What is needed >>
Type out the text of every item below word for word, leaving out the pictures.

--- start of Input material ---

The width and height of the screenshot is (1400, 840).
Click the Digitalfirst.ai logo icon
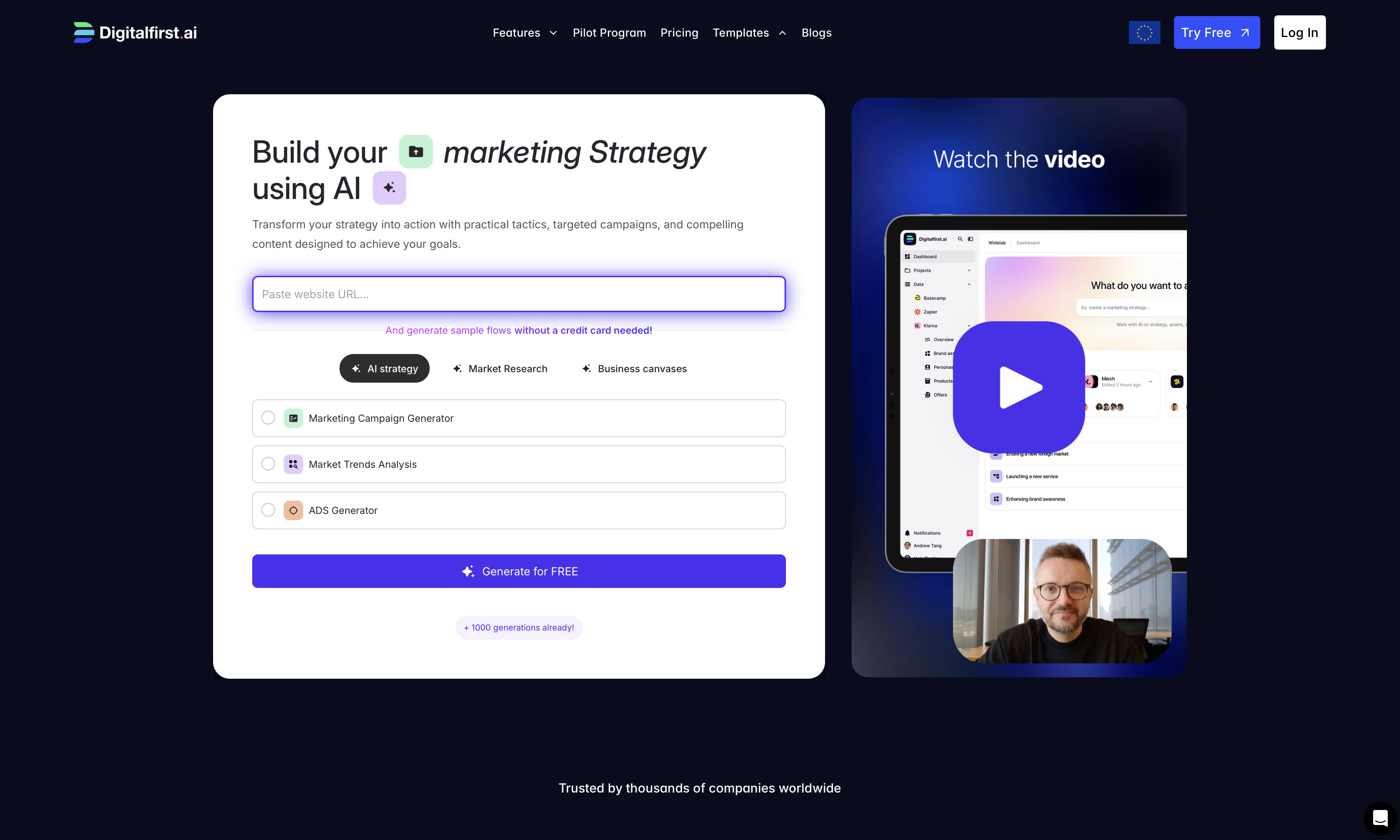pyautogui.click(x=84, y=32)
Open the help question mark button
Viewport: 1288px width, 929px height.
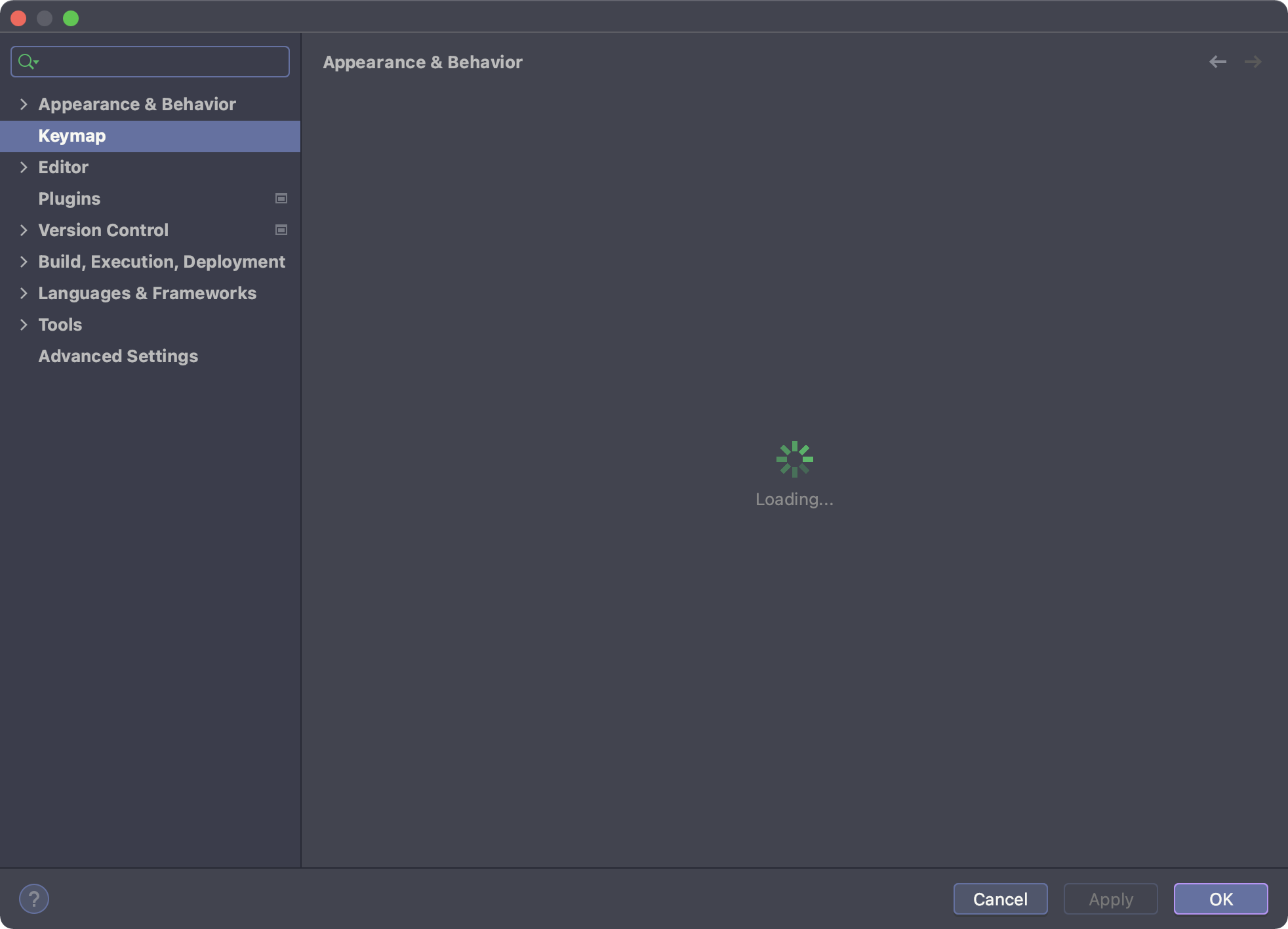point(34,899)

--- end of Input material ---

Task solution >>
The width and height of the screenshot is (1400, 840).
Click the Digitalfirst.ai logo icon
pyautogui.click(x=84, y=32)
Open the help question mark button
Viewport: 1288px width, 929px height.
point(34,899)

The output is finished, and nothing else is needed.